So sagt man schnell: „Die suchen ja nur einen schönen Raum.“ Dazu der Artikel:

„War es aber nicht gerade die Absicht der Bauherren, schöne Räume zu schaffen? Gerade die Barockarchitektur erhebt von sich aus den Anspruch, den Menschen gewinnen zu wollen. Sie setzt bei der Vermittlung der Inhalte bewusst bei der unmittelbaren Sinnlichkeit an, holt den Menschen bei seinen Gefühlen und Eindrücken ab, um ihn dann aber in eine Wirklichkeit jenseits des ästhetischen zu führen.“ (621)

Wir lesen weiter:

„Christlicher Glaube erschöpft sich nicht im Glaubenswissen, sondern besteht zu allererst in der Beziehung zu einer nicht fassbaren Gegenwart. Jede gelebte Beziehung bedarf des Ausdrucks, in dem sie sinnlich greifbar wird.“ (622)

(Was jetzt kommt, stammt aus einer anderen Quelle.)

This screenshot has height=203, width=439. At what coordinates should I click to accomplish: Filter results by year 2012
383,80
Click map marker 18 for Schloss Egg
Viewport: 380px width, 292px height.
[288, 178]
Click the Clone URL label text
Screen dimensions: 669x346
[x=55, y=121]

„Durch die anstehenden Umstrukturierungen der Seelsorgeeinheiten erhält die identifikationsstiftende Funktion der Kirchengebäude eine neue Brisanz. Es geht die Furcht um, dass Kirchen aufgegeben werden…Es geht um einen Verlust an Heimat, und die Beheimatung im Glauben ist offensichtlich stark mit konkreten Personen und Orten verbunden. Es zeigt, wie anthropologisch-ganzheitlich das Phänomen des Glaubens gesehen werden muss und dass es nicht auf einen mental-kognitiven Bereich reduziert werden kann…Das immer noch vorhandene Gespür vieler Menschen für Sakralität durch den Schritt einer Profanierung zu ignorieren, ist verantwortungslos. Um die Brisanz aufzuzeigen, kann man etwas überspitzt von einer Vergewaltigung des sensus fidelium sprechen. Was bei einem solchen Schritt verloren gegeben wird, wird nicht mehr aufgefangen.“ (627 f. 630)

Soweit der Artikel.

Ich füge noch die Erfahrung eines dem Christentum (eigentlich und halt dennoch nicht) Entfremdeten an:

„Beim Eintritt in diese alte Kirche ist es mir, als beträte ich meine Seele. Beim Öffnen der Türe erheben sich meine geheimsten Träume und kommen mir entgegen. (…) Und plötzlich, während ich sie immer inniger betrachte, wachse ich über mich hinaus, nehme teil an ihrem Wesen, Ströme von Reinheit und Kraft dringen in mich ein. Die Jugend meiner Seele belebt sich wieder. Zum zweitenmal empfange ich die Taufe und gehe glücklicher aus ihr hervor, durchdrungener von göttlicher Glorie und menschlichem Genie. (…) Diese Offenbarung der Wahrheit bringt mich in Verzükung. (…) Meine wahre Nahrung ist hier in dieser Gruft. Hierher zielt mein ganzes Leben, mein dauerndes Studium. Alle meine früheren Bemühungen waren darauf gerichtet, mir diesen siebenten Himmel zu öffnen!“

Rodin über seinen Besuch der Kirche von Melun, Frankreich.
Zitiert in Herbert King: Anschluss finden an die religiösen Kräfte der Seele. Patris Verlag, Vallendar 1999, 78 f.